Reputation: 5896
I'm attempting to non-greedily parse out TD tags. I'm starting with something like this:
<TD>stuff<TD align="right">More stuff<TD align="right>Other stuff<TD>things<TD>more things
I'm using the below as my regex:
Regex.Split(tempS, @"\<TD[.\s]*?\>");
The records return as below:
""
"stuff<TD align="right">More stuff<TD align="right>Other stuff"
"things"
"more things"
Why is it not splitting that first full result (the one starting with "stuff")? How can I adjust the regex to split on all instances of the TD tag with or without parameters?
Upvotes: 41
Views: 34579
Reputation: 18485
*
Quantifier — Matches between zero and unlimited times, as many
times as possible, giving back as needed (greedy)*?

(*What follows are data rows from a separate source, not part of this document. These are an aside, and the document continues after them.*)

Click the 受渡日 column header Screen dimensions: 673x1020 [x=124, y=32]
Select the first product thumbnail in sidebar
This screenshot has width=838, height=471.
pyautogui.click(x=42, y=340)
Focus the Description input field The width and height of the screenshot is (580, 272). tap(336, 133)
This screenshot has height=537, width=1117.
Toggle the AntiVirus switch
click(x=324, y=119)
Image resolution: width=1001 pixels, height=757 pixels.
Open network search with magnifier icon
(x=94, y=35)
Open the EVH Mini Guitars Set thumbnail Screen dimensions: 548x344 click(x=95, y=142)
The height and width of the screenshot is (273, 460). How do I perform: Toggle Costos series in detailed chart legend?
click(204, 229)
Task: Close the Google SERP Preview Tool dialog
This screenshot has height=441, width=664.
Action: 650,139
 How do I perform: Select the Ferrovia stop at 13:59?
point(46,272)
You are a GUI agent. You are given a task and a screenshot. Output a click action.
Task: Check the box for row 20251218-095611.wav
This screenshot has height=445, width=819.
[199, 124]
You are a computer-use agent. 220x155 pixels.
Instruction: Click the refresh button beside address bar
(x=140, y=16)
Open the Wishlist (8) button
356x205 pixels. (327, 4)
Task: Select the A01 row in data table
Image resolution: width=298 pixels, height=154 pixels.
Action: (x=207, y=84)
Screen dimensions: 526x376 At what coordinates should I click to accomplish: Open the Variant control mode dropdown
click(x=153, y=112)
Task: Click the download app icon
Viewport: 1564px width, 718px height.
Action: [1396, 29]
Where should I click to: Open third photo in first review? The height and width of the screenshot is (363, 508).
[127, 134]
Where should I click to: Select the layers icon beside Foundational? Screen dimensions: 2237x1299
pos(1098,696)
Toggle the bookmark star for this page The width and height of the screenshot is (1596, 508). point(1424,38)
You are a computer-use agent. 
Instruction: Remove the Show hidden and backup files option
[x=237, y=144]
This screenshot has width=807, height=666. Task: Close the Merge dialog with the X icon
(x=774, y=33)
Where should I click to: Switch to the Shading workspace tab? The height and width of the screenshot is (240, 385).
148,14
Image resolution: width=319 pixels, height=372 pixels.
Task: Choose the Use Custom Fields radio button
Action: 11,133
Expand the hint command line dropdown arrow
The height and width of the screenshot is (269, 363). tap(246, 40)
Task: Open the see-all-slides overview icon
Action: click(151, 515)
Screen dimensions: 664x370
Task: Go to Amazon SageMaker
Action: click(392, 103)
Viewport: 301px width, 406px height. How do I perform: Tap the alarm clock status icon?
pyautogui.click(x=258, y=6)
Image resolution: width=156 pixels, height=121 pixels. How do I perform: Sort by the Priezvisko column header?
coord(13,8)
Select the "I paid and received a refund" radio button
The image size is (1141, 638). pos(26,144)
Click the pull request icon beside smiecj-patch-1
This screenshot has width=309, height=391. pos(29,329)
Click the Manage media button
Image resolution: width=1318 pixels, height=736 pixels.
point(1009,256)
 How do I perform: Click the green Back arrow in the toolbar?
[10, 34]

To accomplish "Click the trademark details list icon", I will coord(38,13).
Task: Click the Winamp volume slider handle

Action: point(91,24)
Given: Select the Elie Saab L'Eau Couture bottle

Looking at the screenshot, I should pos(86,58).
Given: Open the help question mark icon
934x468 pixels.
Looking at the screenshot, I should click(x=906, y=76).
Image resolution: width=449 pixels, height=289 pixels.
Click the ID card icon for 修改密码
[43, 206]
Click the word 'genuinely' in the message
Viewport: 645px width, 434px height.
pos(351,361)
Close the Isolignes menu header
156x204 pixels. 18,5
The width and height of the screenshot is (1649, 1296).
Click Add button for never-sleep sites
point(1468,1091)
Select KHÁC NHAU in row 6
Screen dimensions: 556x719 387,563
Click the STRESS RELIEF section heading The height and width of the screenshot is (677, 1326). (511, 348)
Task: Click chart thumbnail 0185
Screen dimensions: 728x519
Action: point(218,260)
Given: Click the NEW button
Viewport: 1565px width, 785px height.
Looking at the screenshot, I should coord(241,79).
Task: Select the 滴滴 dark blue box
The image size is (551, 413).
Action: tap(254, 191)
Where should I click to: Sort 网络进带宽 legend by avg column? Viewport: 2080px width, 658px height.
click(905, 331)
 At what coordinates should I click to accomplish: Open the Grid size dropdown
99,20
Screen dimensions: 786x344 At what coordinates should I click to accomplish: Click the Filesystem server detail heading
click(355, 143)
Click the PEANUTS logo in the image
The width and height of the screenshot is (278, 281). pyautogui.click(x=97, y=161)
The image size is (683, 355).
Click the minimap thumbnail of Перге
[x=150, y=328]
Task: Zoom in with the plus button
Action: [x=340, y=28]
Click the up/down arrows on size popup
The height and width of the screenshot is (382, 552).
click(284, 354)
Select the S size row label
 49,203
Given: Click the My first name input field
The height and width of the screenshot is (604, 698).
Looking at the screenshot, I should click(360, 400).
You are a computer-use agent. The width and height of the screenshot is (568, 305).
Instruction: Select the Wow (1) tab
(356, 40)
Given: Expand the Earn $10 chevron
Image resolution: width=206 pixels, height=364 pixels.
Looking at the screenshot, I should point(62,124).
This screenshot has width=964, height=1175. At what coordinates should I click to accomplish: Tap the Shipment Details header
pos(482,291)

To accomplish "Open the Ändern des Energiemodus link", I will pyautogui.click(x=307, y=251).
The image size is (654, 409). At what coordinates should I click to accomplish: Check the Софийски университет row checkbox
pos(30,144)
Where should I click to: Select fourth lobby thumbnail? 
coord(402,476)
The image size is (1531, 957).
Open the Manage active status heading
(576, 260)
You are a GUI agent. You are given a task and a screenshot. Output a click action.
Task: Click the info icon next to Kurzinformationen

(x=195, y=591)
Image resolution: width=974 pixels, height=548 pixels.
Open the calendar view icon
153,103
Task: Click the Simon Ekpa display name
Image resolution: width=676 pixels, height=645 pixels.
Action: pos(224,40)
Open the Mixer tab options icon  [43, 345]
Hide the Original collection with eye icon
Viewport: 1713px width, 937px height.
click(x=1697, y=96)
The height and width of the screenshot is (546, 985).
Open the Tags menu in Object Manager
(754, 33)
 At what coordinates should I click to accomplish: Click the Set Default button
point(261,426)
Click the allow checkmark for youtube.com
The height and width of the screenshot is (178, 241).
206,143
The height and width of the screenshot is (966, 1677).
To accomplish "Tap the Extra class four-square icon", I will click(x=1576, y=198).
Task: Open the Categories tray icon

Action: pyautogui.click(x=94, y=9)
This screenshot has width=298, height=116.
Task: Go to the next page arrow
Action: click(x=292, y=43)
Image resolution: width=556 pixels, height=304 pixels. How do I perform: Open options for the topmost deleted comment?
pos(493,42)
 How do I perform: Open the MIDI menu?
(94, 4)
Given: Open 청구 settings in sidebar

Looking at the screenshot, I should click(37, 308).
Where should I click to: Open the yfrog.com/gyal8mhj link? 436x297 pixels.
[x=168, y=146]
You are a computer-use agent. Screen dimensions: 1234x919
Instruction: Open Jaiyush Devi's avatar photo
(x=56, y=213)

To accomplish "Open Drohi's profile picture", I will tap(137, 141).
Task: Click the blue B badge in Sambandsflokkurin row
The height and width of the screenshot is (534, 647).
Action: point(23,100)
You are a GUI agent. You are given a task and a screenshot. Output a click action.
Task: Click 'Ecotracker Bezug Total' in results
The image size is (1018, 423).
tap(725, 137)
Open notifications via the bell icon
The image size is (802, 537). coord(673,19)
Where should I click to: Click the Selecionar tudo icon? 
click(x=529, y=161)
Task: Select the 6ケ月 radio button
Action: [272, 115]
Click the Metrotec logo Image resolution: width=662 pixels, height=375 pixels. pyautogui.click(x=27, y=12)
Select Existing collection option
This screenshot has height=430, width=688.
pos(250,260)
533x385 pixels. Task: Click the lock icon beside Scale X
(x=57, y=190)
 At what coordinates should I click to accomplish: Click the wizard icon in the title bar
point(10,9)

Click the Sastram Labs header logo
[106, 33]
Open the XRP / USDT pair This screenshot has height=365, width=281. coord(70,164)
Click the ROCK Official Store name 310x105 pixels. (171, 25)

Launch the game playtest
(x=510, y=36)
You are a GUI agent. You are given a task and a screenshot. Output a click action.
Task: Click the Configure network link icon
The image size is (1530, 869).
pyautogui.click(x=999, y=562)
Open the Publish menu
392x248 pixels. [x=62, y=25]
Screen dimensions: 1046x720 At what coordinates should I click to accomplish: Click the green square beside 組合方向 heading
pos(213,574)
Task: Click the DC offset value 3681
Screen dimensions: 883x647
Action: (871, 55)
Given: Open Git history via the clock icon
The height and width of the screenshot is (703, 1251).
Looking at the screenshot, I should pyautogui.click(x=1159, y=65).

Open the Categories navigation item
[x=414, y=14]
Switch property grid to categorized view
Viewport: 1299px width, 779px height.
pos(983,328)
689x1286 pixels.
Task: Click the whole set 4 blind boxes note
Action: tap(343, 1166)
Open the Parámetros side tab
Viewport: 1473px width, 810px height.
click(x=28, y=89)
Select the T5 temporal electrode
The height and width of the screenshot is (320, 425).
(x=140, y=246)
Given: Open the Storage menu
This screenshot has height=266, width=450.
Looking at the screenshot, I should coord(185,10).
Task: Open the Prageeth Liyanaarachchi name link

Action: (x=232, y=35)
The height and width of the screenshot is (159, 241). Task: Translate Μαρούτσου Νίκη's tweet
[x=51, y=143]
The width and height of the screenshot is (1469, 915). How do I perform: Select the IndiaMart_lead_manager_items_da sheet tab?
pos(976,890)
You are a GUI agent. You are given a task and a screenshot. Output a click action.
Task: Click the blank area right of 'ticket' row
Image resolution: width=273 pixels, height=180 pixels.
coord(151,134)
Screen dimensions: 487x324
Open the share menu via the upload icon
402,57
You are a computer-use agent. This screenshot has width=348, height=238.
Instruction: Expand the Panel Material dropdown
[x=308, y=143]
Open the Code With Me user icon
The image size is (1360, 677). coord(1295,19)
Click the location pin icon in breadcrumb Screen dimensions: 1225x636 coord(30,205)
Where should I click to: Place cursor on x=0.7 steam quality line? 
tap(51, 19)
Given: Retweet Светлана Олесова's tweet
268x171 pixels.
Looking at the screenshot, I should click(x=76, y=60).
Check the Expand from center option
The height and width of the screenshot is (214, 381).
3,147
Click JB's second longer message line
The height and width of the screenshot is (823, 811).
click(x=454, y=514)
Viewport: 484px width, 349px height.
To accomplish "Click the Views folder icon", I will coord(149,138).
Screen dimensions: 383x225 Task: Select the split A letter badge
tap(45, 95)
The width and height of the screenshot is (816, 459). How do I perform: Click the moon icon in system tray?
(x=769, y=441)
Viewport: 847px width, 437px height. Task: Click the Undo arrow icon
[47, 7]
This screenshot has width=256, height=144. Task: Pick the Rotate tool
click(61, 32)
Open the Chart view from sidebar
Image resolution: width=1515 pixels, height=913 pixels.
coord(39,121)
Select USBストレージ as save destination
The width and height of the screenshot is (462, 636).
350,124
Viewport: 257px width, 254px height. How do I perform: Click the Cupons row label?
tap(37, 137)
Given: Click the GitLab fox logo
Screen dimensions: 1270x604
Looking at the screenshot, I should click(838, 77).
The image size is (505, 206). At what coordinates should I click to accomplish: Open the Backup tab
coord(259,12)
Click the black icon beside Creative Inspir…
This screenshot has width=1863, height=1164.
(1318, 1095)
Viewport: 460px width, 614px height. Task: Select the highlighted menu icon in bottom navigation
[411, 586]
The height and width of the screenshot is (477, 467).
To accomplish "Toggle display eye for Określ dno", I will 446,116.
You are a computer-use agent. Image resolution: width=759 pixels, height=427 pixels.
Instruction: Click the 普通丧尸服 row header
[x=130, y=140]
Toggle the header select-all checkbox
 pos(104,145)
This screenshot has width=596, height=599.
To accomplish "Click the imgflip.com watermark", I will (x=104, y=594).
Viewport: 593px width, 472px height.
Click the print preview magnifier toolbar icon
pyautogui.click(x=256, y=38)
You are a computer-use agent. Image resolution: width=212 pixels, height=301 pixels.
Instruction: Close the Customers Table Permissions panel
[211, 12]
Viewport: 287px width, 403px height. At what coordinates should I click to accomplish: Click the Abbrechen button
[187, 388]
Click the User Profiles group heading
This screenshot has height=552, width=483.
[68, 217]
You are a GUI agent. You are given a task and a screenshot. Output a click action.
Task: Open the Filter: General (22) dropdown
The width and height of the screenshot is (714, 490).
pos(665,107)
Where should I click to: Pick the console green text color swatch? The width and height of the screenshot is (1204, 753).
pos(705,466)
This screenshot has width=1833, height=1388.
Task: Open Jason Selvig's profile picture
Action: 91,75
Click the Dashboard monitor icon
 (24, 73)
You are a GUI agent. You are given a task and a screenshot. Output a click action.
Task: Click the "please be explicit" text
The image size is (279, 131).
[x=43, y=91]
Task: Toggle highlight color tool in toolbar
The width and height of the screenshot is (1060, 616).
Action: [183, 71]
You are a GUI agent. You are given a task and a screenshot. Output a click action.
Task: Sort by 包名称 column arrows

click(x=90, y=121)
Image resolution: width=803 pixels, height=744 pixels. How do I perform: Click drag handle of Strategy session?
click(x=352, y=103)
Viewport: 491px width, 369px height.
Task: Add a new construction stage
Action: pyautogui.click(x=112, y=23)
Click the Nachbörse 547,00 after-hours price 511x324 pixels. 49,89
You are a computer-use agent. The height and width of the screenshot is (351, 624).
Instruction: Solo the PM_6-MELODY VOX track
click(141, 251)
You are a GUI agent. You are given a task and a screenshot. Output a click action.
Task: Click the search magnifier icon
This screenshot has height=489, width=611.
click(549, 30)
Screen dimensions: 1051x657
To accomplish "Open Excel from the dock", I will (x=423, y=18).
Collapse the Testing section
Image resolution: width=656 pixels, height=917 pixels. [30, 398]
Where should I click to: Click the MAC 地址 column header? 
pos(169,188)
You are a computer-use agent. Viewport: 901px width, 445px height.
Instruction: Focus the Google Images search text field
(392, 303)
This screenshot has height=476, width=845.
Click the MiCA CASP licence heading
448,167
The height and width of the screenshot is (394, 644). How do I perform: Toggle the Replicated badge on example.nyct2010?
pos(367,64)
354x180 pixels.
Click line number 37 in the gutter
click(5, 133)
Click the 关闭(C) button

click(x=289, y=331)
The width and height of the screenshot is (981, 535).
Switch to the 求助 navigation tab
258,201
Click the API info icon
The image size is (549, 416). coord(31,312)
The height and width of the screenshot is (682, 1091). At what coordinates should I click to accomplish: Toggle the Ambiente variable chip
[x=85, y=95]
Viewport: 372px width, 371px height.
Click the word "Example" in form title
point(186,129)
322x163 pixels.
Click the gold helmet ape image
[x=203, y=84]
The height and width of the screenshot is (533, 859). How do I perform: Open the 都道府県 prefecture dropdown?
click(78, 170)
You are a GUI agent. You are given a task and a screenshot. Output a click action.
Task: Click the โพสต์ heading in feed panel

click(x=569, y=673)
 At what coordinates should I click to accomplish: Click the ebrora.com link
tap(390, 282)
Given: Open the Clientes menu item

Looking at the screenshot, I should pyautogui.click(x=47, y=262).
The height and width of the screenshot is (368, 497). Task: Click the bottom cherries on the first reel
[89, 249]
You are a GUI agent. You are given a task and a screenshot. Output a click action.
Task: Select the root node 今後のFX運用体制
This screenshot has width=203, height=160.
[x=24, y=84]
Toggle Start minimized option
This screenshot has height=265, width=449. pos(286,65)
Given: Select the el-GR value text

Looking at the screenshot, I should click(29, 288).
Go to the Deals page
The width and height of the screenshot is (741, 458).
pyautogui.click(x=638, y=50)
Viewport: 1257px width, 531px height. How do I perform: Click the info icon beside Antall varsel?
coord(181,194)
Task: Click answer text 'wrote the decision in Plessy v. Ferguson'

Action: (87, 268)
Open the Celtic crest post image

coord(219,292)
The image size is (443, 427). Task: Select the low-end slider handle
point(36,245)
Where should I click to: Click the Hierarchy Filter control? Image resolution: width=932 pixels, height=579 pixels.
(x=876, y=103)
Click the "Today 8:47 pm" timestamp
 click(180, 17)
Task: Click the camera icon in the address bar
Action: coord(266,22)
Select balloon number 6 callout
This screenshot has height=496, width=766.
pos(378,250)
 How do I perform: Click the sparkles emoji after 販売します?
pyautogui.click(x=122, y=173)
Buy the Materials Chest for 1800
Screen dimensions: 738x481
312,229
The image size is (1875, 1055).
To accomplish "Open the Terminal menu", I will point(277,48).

Quantifier — Matches between zero and unlimited times, as few times as possible, expanding as needed (lazy)Upvotes: 19
Reputation: 85865
The regex you want is <TD[^>]*>
:
< # Match opening tag
TD # Followed by TD
[^>]* # Followed by anything not a > (zero or more)
> # Closing tag
Note: .
matches anything (including whitespace) so [.\s]*?
is redundant and wrong as [.]
matches a literal .
so use .*?
.
Upvotes: 17